# VOTRE TÂCHE
Recopiez à l'identique les lignes du listing qui vont de la ligne contenant « Given: Open the Занятие 4 Выбор оффера file » à la ligne contenant « This screenshot has height=985, width=694. », ces deux lignes comprises. Laissez les images de côté dans votre réponse.

# ENTRÉES DE DONNÉES
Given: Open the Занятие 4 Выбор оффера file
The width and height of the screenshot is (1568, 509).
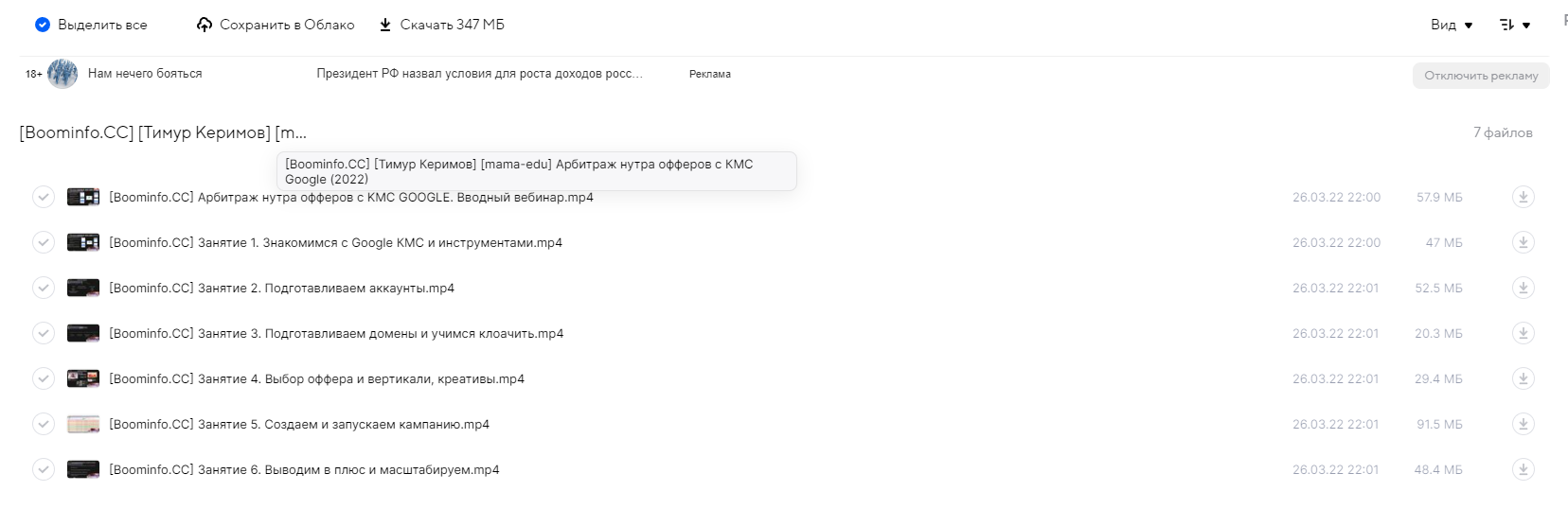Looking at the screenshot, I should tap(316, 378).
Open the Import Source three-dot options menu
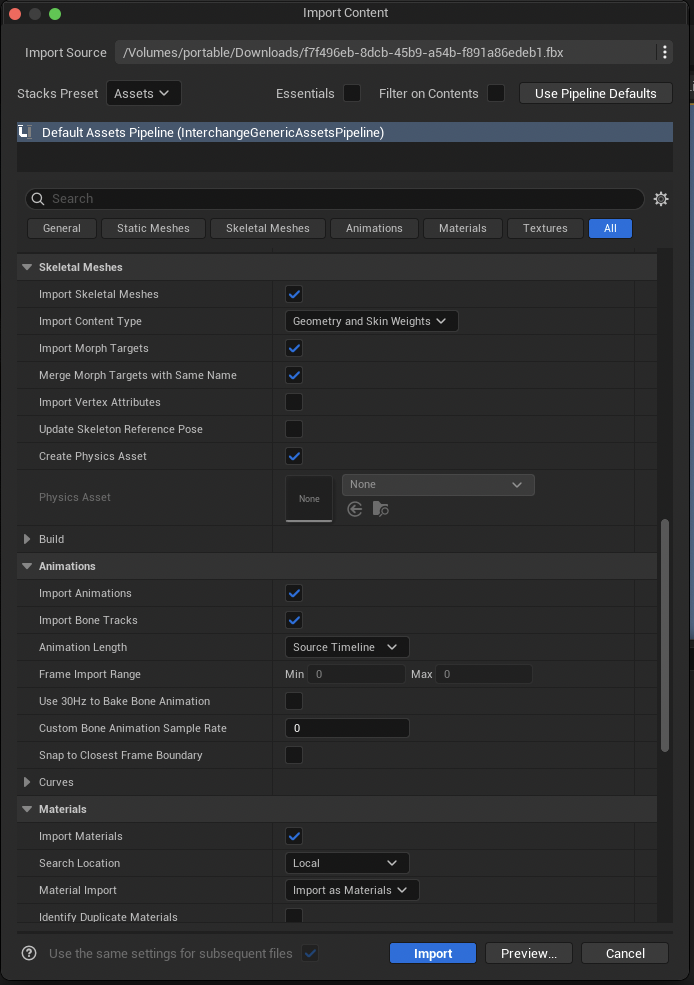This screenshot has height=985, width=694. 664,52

---

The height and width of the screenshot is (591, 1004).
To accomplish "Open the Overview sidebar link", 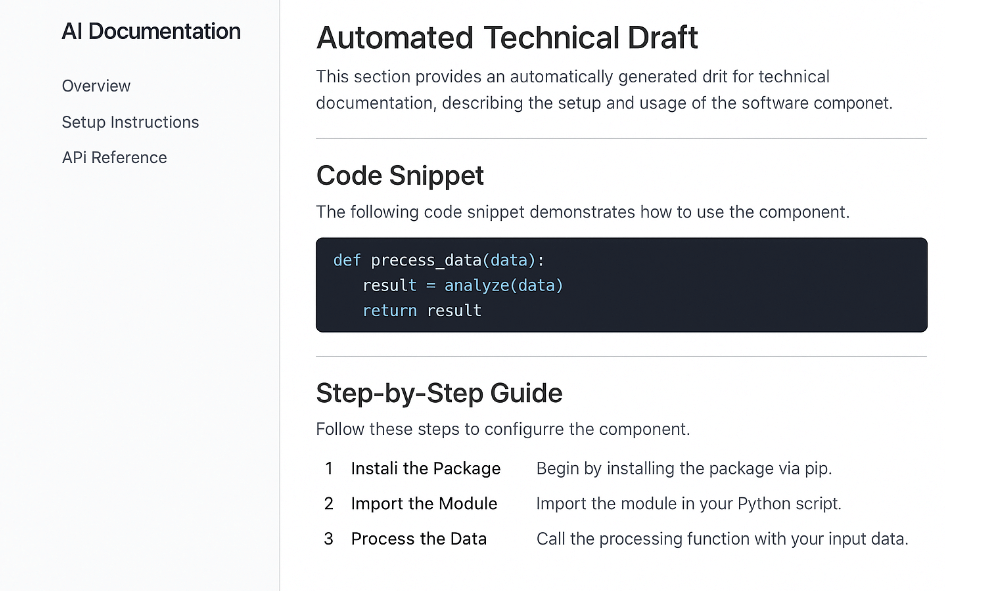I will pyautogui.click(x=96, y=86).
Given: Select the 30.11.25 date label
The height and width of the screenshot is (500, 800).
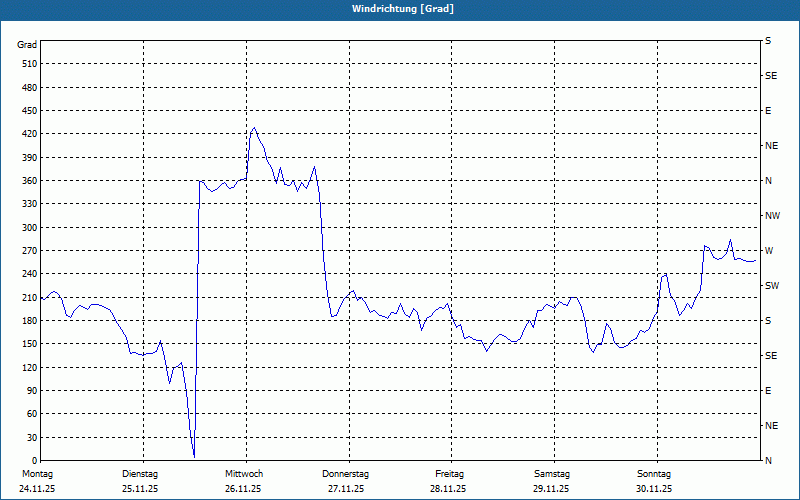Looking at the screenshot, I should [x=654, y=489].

...

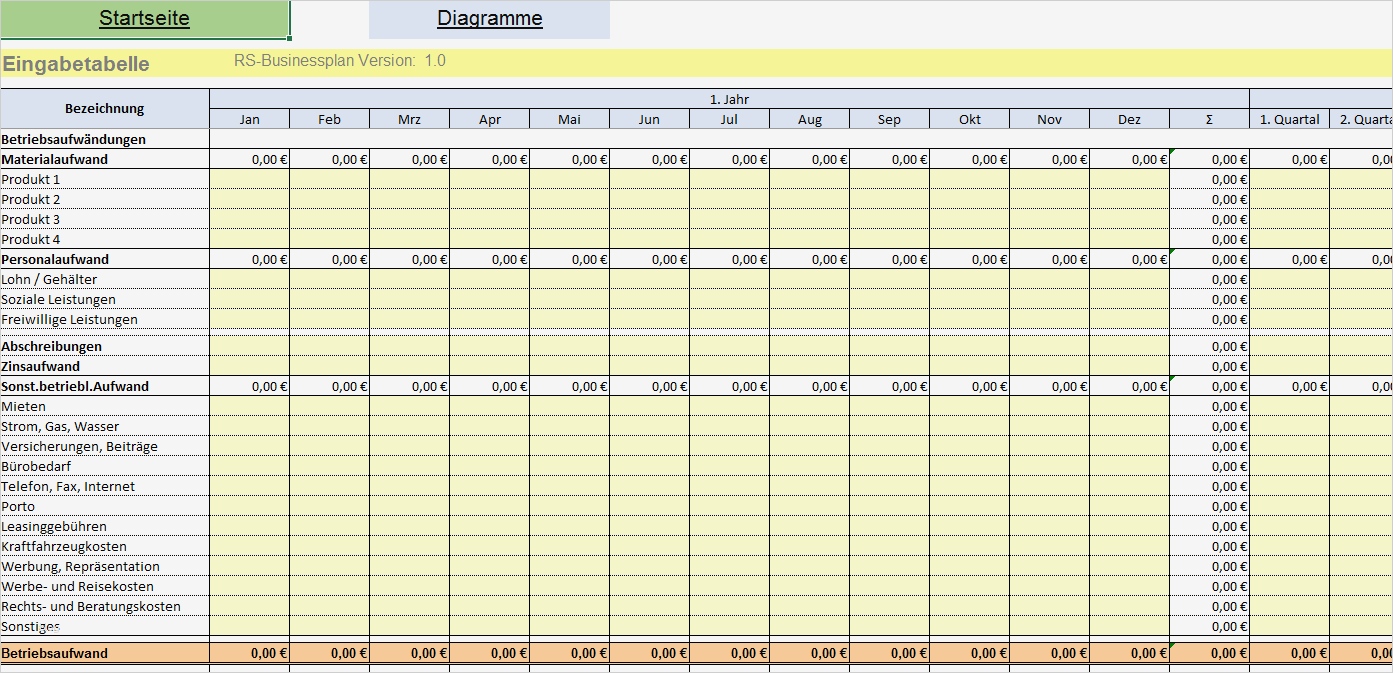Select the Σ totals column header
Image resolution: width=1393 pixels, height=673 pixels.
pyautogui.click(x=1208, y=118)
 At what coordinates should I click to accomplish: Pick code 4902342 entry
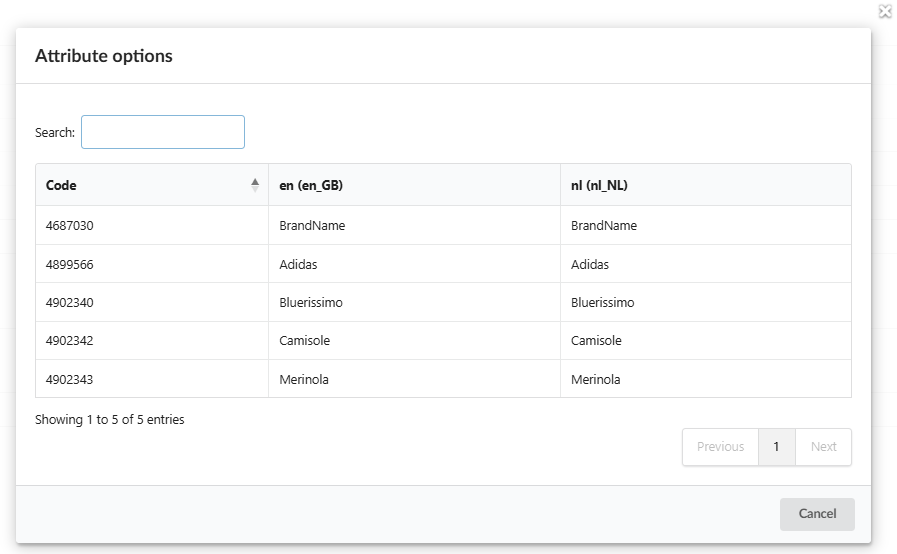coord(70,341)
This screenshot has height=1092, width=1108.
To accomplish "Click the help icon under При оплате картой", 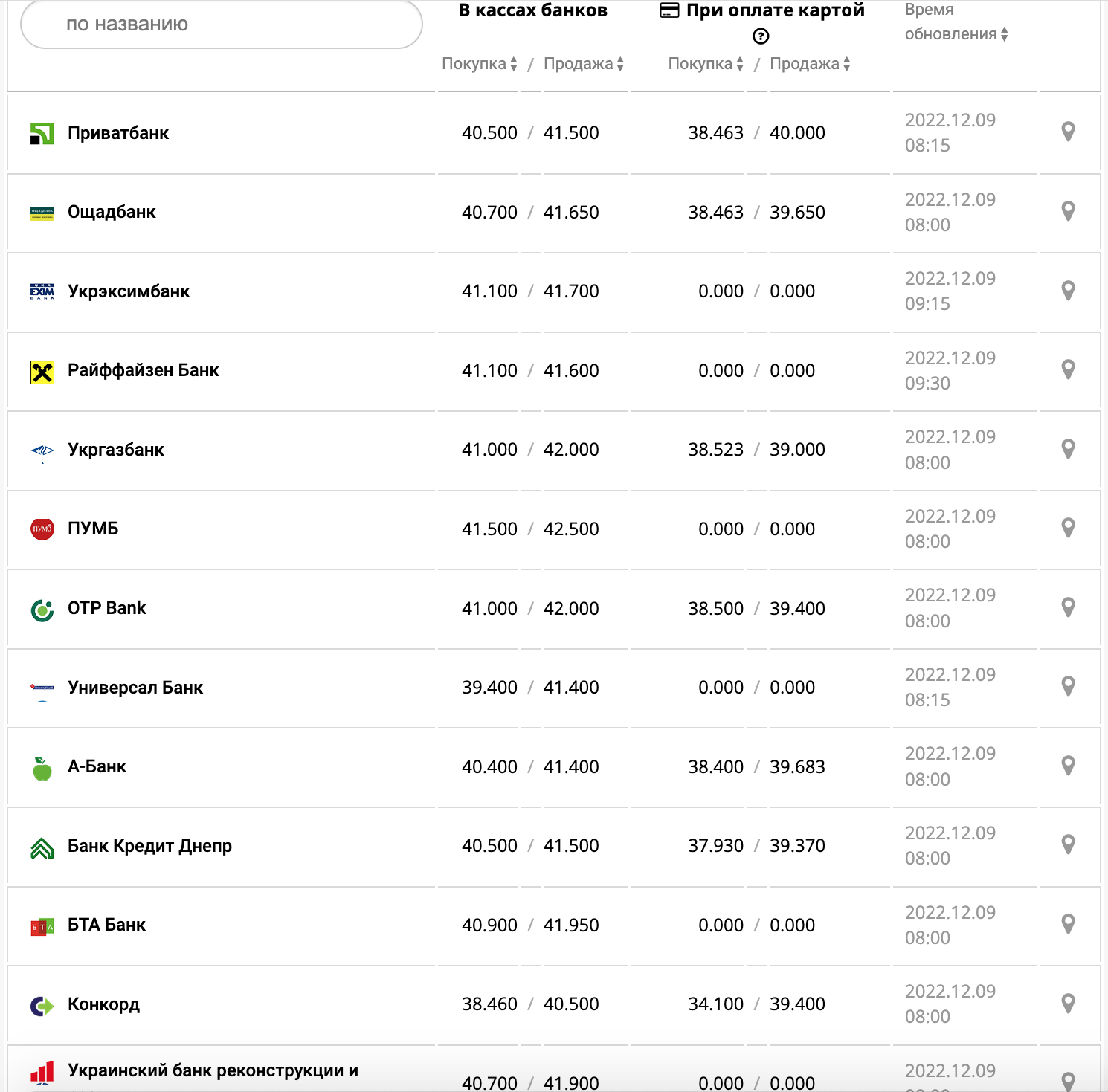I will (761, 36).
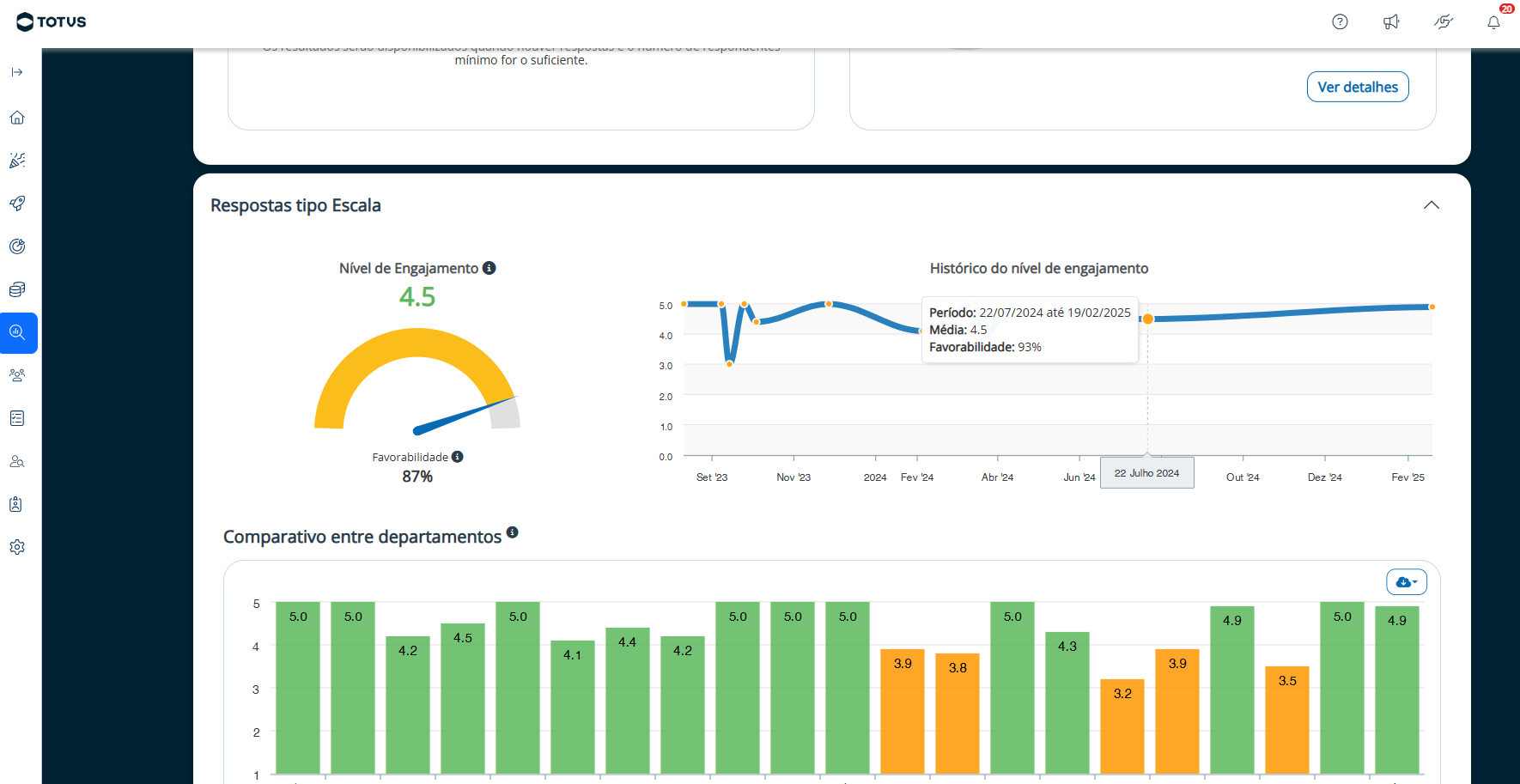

# LE RÉSULTAT
Given: Open the Занятие 4 Выбор оффера file
The width and height of the screenshot is (1568, 509).
Looking at the screenshot, I should tap(316, 378).
Open the Import Source three-dot options menu
This screenshot has height=985, width=694. 664,52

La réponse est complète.